In the listing below, find each line that holds "agent" and list it.

THE INPUT: Begin

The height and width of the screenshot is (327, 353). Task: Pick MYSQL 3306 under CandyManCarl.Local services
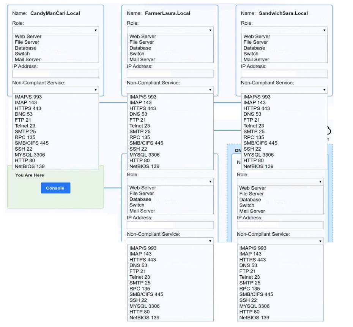pyautogui.click(x=30, y=155)
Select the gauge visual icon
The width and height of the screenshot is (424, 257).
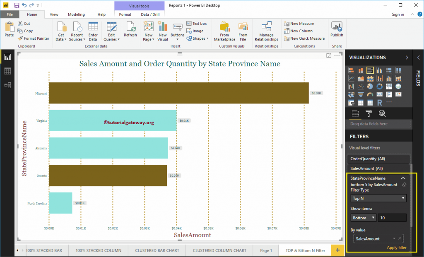pos(370,94)
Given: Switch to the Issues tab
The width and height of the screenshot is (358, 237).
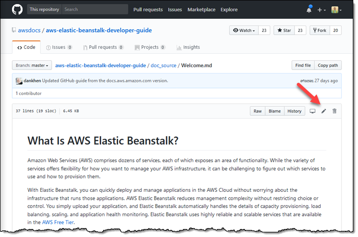Looking at the screenshot, I should pyautogui.click(x=59, y=47).
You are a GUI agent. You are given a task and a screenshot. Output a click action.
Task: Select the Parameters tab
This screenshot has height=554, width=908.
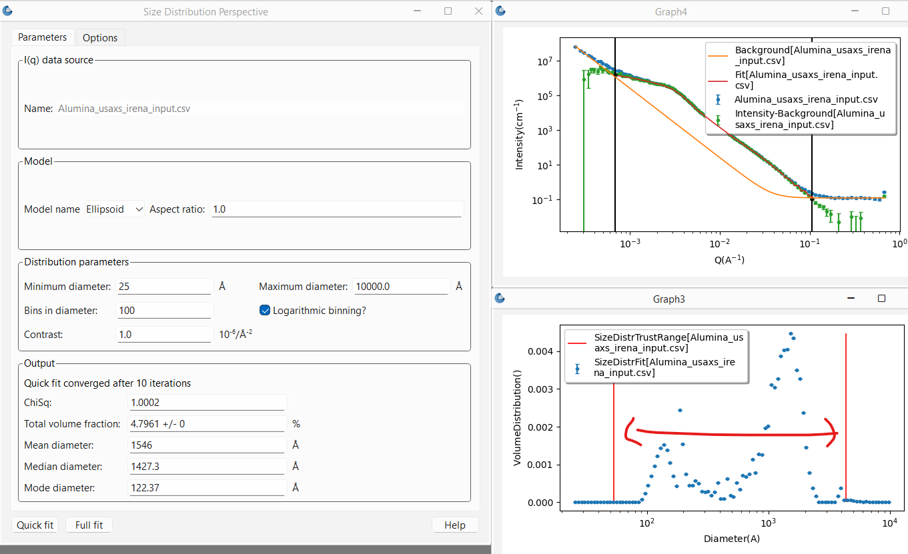pyautogui.click(x=43, y=38)
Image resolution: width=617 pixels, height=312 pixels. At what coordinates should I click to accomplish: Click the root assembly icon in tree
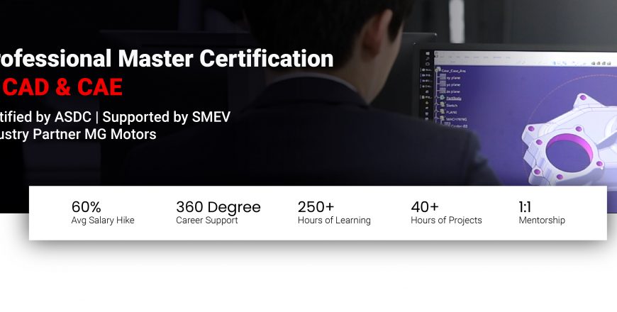(x=438, y=70)
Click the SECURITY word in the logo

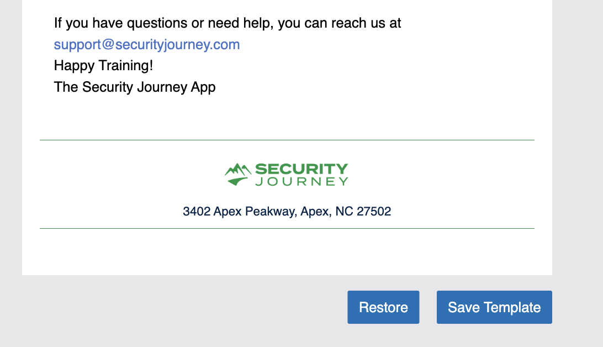[302, 169]
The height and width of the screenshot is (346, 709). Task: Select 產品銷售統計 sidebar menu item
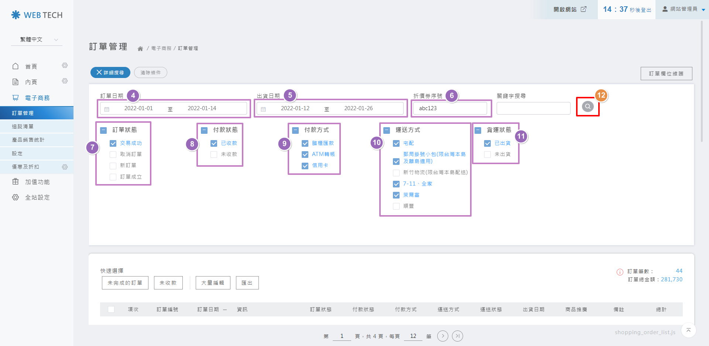[28, 140]
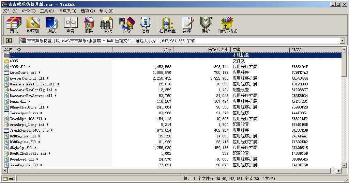Image resolution: width=349 pixels, height=183 pixels.
Task: Start 扫描病毒 (Virus Scan) tool
Action: point(167,25)
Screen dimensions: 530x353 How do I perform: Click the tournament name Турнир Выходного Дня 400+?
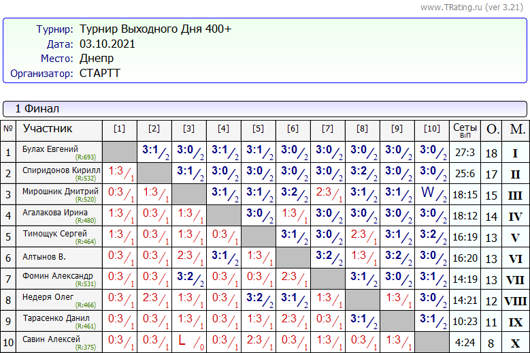point(155,29)
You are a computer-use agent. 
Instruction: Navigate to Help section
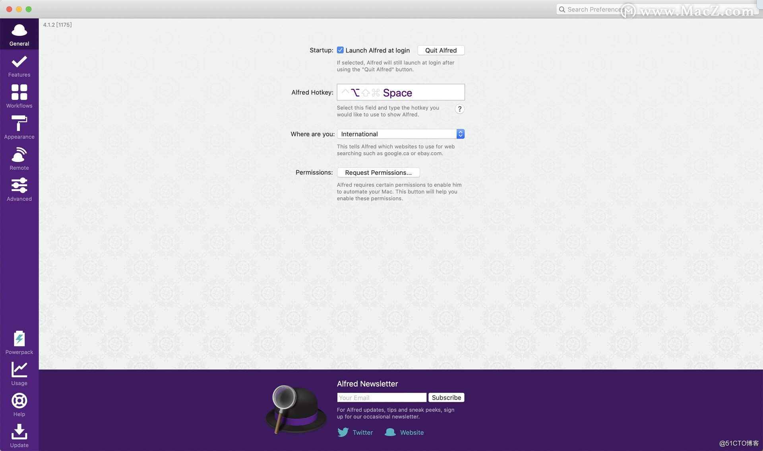pyautogui.click(x=19, y=404)
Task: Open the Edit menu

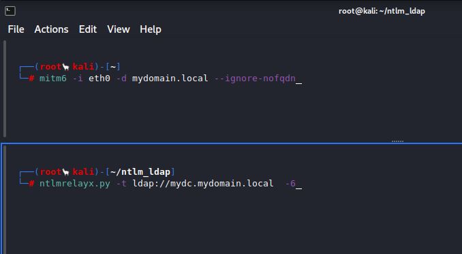Action: [87, 29]
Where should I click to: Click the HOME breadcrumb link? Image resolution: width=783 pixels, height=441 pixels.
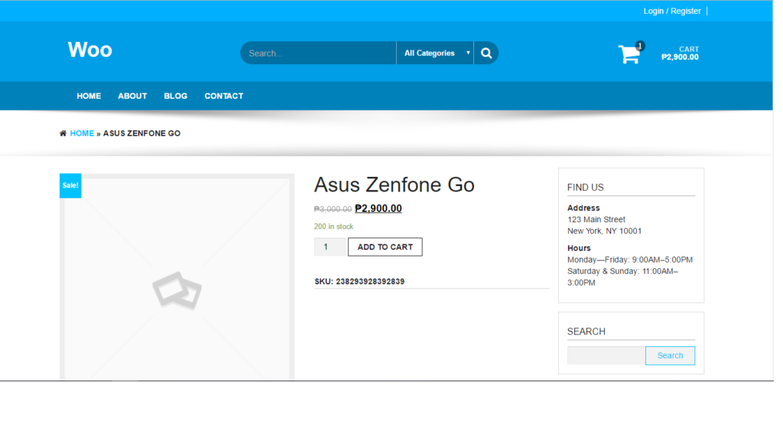click(82, 133)
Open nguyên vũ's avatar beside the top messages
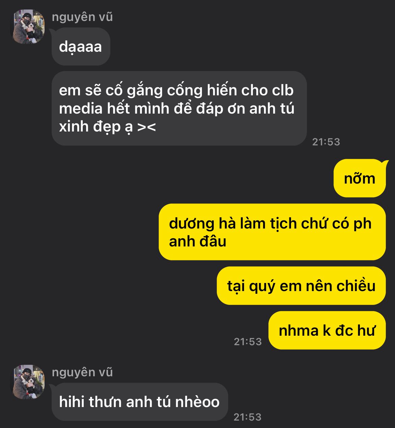This screenshot has height=428, width=395. pyautogui.click(x=29, y=27)
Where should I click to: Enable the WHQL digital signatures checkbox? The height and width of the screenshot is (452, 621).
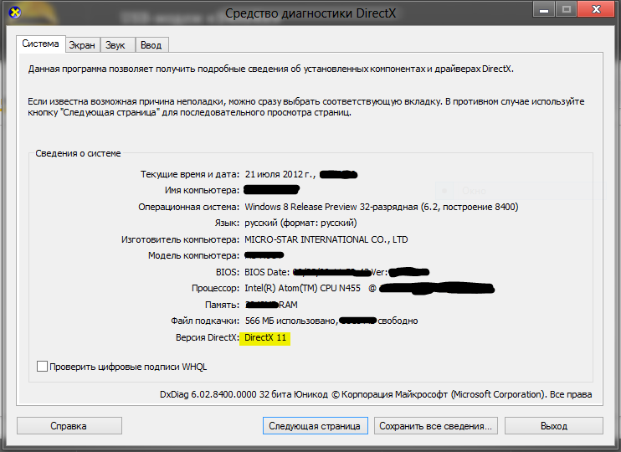point(43,367)
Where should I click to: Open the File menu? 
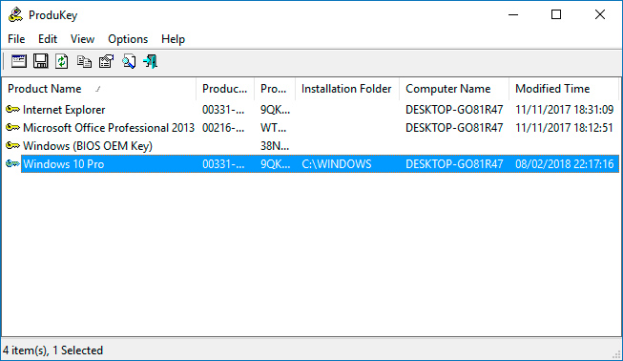16,39
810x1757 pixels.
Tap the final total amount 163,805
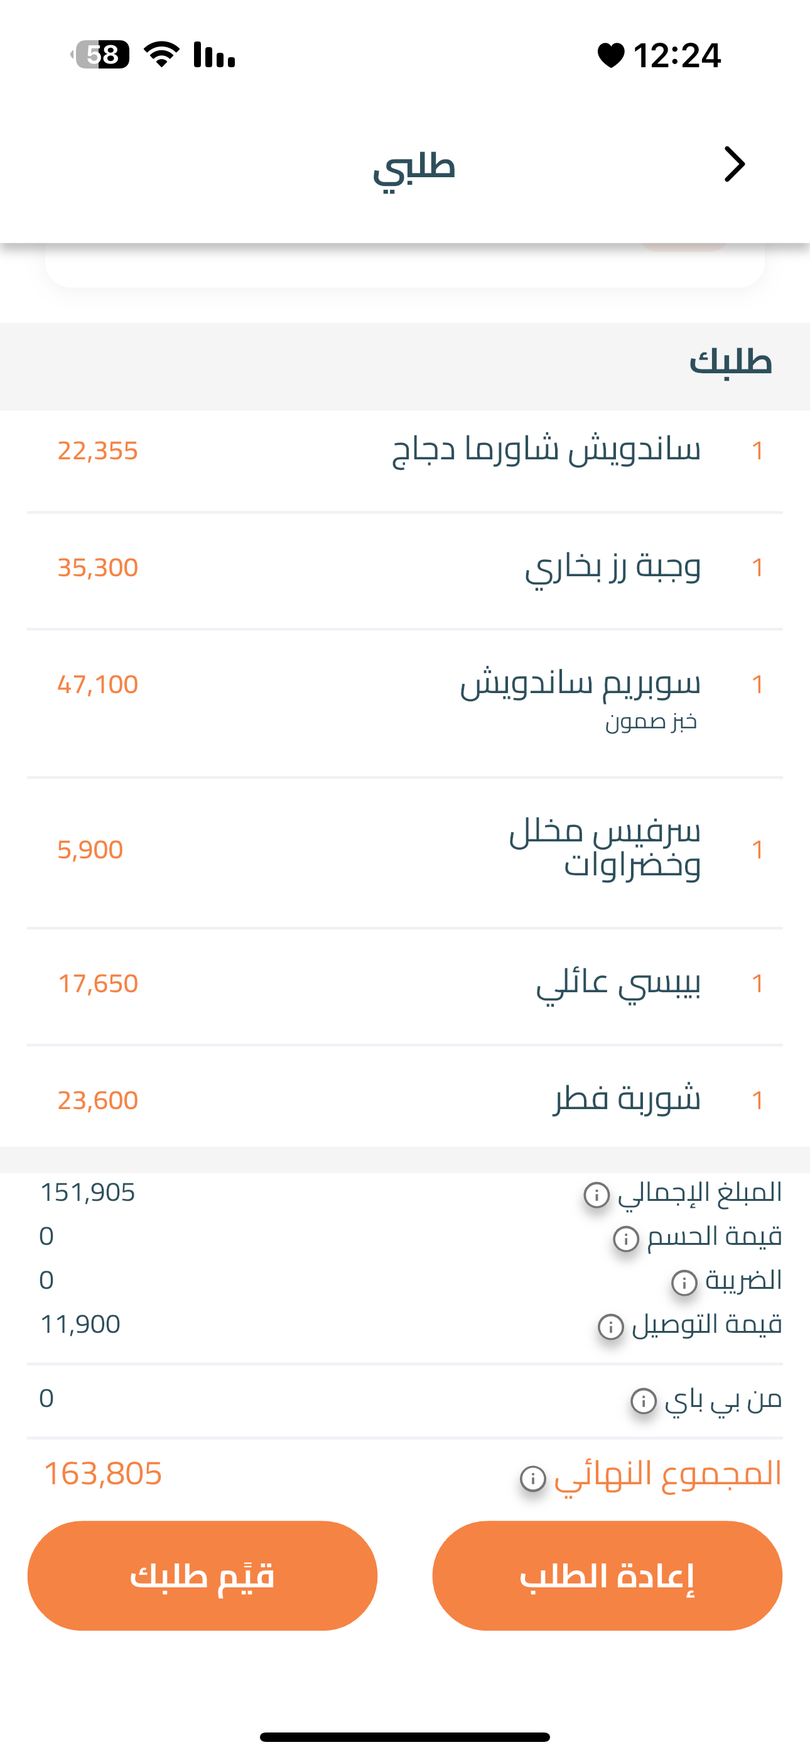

THE INPUT: End

→ RESULT OF THE EXERCISE
You are a GUI agent. You are given a task and a screenshot. Output a click action.
You are a computer-use agent. 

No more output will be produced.